Kaşık-50-Gelin'e Ne Oldu?

“İki kaşığı yan yana olmayacak kocanın, iki kaşığından birini mutlaka kıracaksın!”

Tarla

BÖLÜM-50-

Gelin Tarlada, Çalılıkların Arasında Ölü Bulundu

            Doktor meraklı gözlerle hem muhtara hem de Hüsniye ve Fatma’ya göz gezdiriyordu. Hüsniye utanmış haliyle başı önde elinde yufka parçasıyla bekliyordu.
            “Hüsniye daha çok küçük sayılır, evlilik çağı değil göründüğü gibi ama bu kıza bu güne kadar, taa bir aylıkkenden bu tarafa baktı, büyüttü.  Kendisi çocukken çocuk yetiştirdi tabii. Kimleri kimseleri yok bunların. Hüsniye’nin kendinden küçük iki tane daha kız kardeşi ve bir de küçük erkek kardeşi kaldı salgın hastalıktan sonra. Babası ve anası öldüler o salgında.
            Hüsniye ne yaptı etti kendisinden küçük kardeşlerinin karınlarını doyurup yetebildiği kadar giydirdi. Erkek kardeşini evimizin direği olsun diye 15 yaşında everdi, köyde akranı kız olmadığı için komşu köyden bulduk getirdik gelini de. Gelin de hanım hanımcık bir kızdı, ağzı var dili yoktu.
            İlk yılları iyiydi, hep birlikte çalışıyorlar, ayrı gayrı demiyorlardı. El ele verdiler o iş senin bu iş benim, herkes gücü yettiğince çalışmaya başladılar. Bizler de sevinmiştik durumlarına. İki göz evleri vardı ve bir gözünde evliler diğer gözde de diğerleri kalıyordu.
            Ne olduysa ikinci yılın ortalarında oldu. Fatma geldi Dünya’ya. Bel bereket daha da artmıştı derken bir gün öğle vakti, sıcakların alev alev olduğu bir zamandı. Ekin biçiyorlarmış tarlada karı koca. Buğday biçim zamanıydı anlayacağın.
 Bu çocuklar da başka işlerdeymiş o gün. Tarla küçük olduğu için karı koca birlikte kolay bitiririz diye yalnız gitmişler işe.  Ne olduysa orada olmuş, gelin tarlada çalılıklar arasında ölüydü vardığımızda. Figan sesini duyan koşturdu yakın tarlalardan.

Denir ya hani: ‘kötü haber çabuk yayılır’ diye. Aynı öyle oldu. Bir de baktık ki tüm köy orada.

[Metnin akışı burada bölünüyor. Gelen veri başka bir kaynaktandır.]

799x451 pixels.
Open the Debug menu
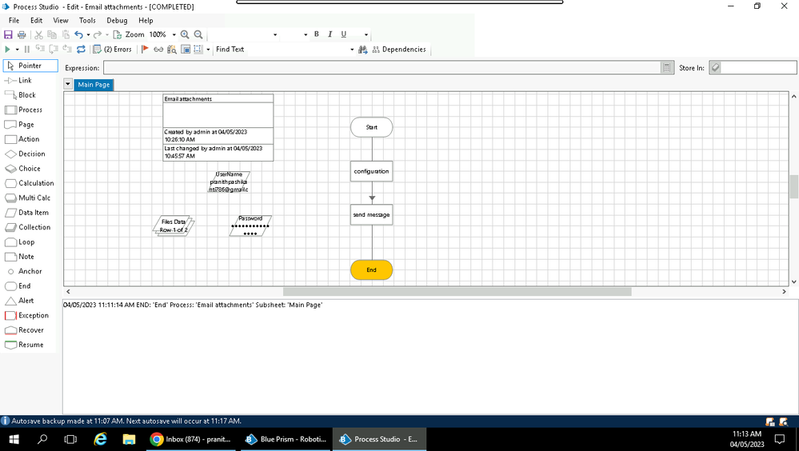117,21
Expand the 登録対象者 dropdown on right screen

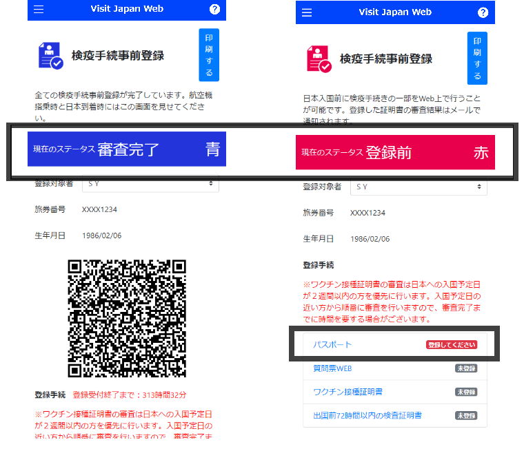tap(418, 187)
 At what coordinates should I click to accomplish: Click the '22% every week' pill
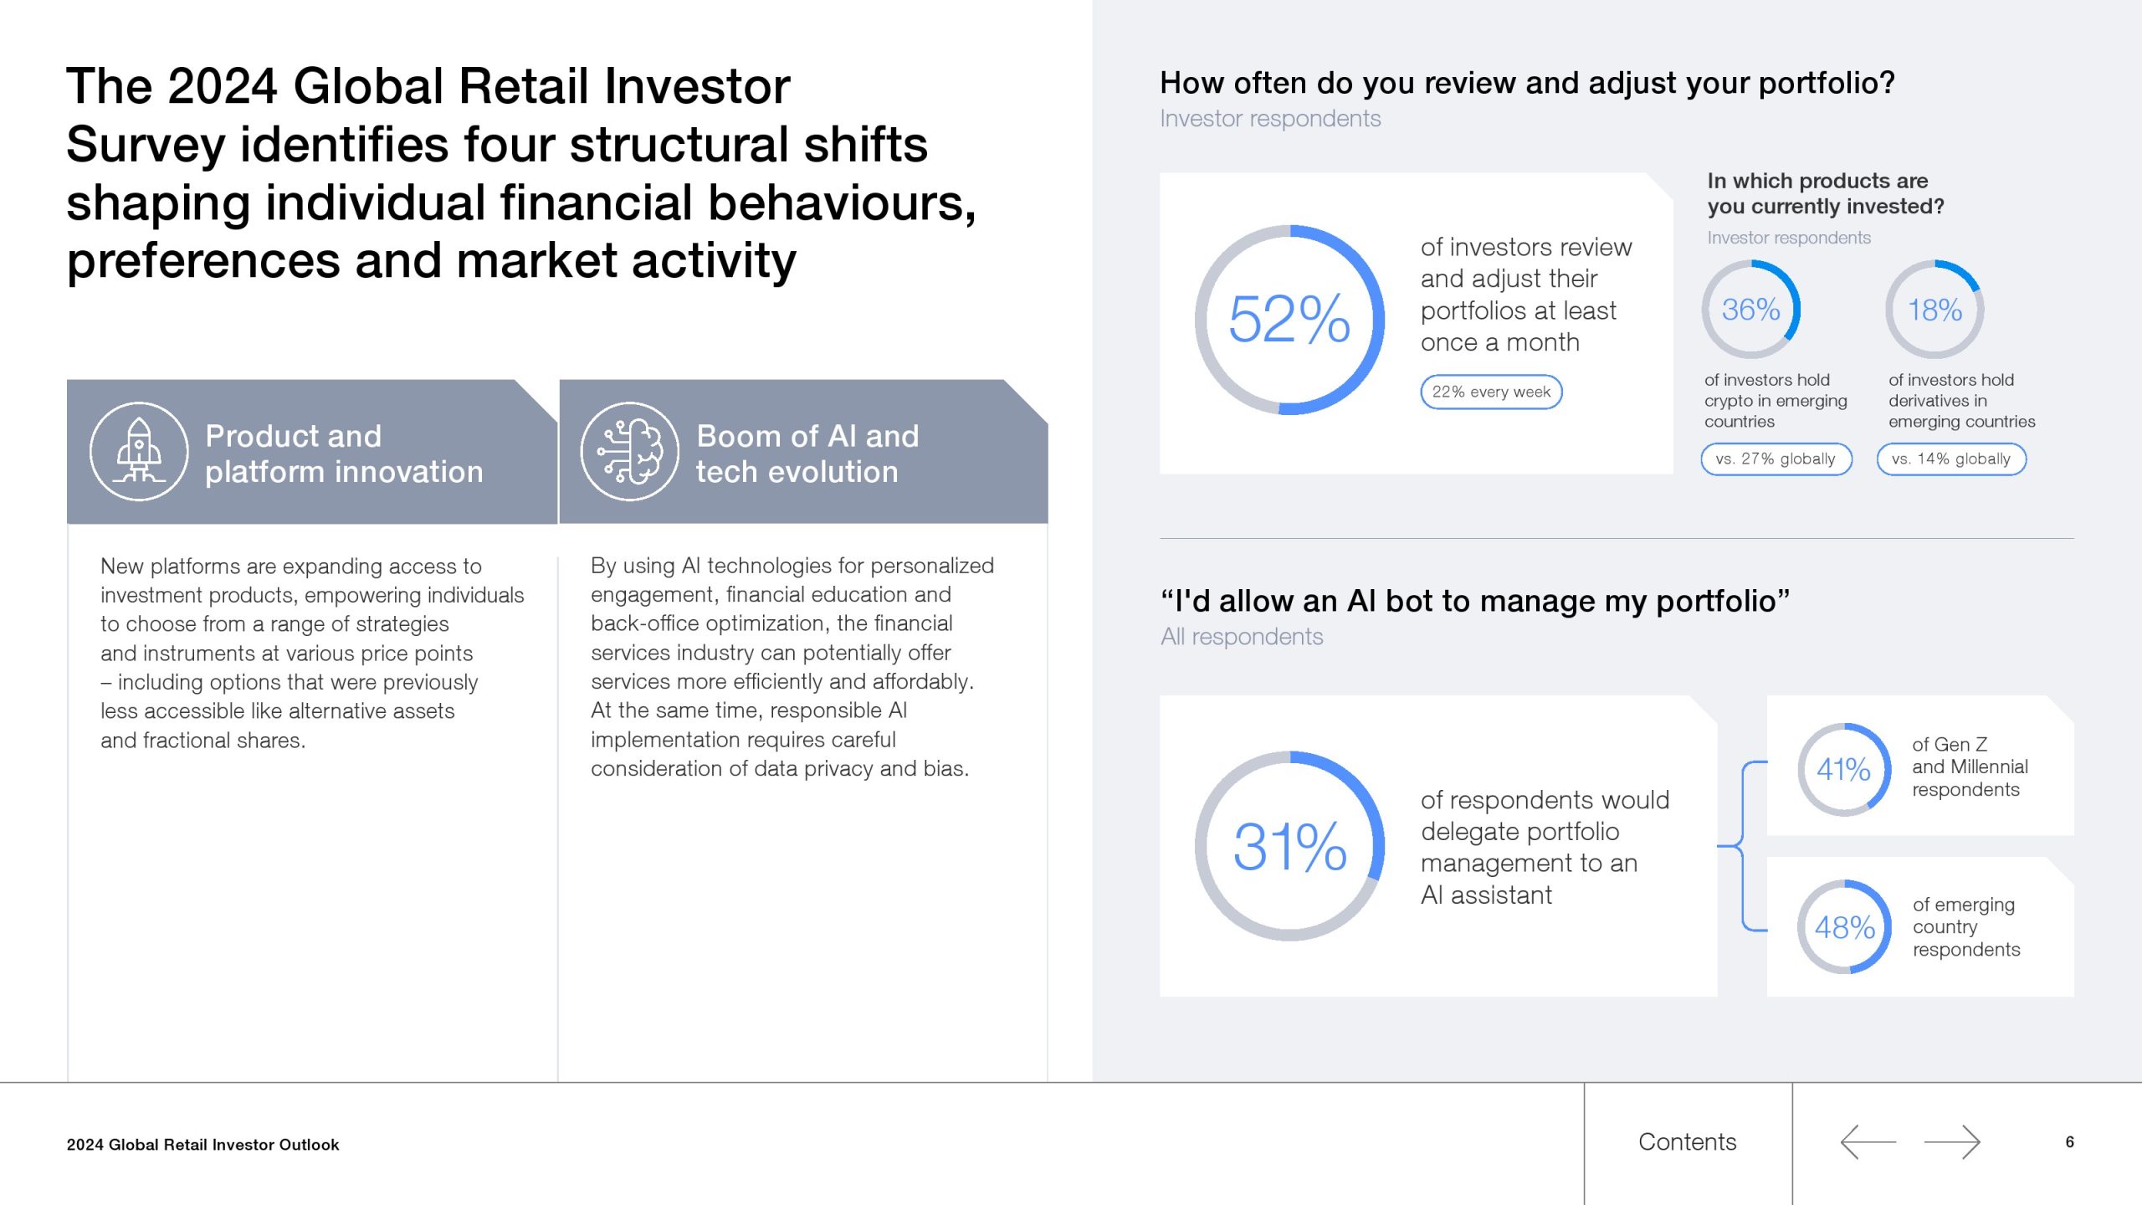click(x=1491, y=392)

Kocasının anlattığına göre: tuvalet için gitmiş karısı, çalılıkların arasına. Hemen elli, bilemedin yüz metre ilerisinde. Karısı gelmeyince bir süre adam da seslenmeye başlıyor kızarak, işi kaytarıyor yani savsaklıyor diye düşünüyor o zaman.  Bağırıp çığırsa da ses veren olmayınca uyuyup kaldığını düşünüyor işini gördükten sonra. 
Çalılıkların arasına girince bir de ne görsün, karısı sırtını vermiş çalı dibindeki taşa, öylece duruyor. Yine uyuduğunu düşünüp sallamaya kalkıyor ve dokunasıya pat diye yana devriliyor sağ yanının üstüne. Nefesini dinlemeyi akıl ediyor ama boşuna. Kadının nefes almadığını anlıyor o zaman ve alabildiğine haykırıyor, duyanların dediğine göre yer gök inlemiş haykırmasından; yaralı aslan gibi kükrüyormuş. Adamın bir daha ağzını bıçak açmadı o günden sonra.
Karısını boğup öldürmekten yargılandı ve müebbet aldı. Şimdi de yatıyor halâ. Bu kızların gitmeye de halleri yok. Uzak bir cezaevinde.
Fatma, işte o gelinden doğan kız. O zamanlar daha bir aylık mı neydi? Yani erkek kardeşinin kızı. Hepimizin kızı sayılır aslında.
Adamın ağzını bıçak açmayınca kimse de bir şey öğrenemedi doğru dürüst. Adam da bilmiyordu besbelli. Bazı dedi kodular çıktı. 
Yok, gelinin önceden sevdiği varmış da o yapmış, gelin yüz vermemiş de falan. Gelin de köyünde efendi ve dürüst diye bilinir sevilen bir kızdır aslında. Ben ve bizim köy, öyle bir ihtimal vermedik hiçbir zaman.  O kadar zaman akıp geçti üstünden, hala da unutulmadı, içimiz ağlar aklımıza geldikçe. Hele bunları gördükçe içimizin sızısı artar durur sürekli.”  
        
                                                                                                          Halil GÖNÜL
Devam edecek...
Görsel: Google Görseller

2 yorum:

  1. Halil bey, sizin de hikayeleriniz varmış ama bugüne kadar farketmemişim, gözümden kaçmış, 50 bölüm olmuş dile kolay, kadıncağız niye öldü diye düşünürken karısını boğup öldürmekten içeride yatıyor cümlesine gelince şoke oldum:( vah zavallı yaaa...:( günümüzün gerçeğine parmak basmışsınız, elinize sağlık.

    YanıtlaSil
    Yanıtlar
    1. bücürükveben,
      sağlık olsun, önemli değil.
      teşekkür ederim. :)

      Sil

Hoş geldiniz.
İlginiz için teşekkür ederim.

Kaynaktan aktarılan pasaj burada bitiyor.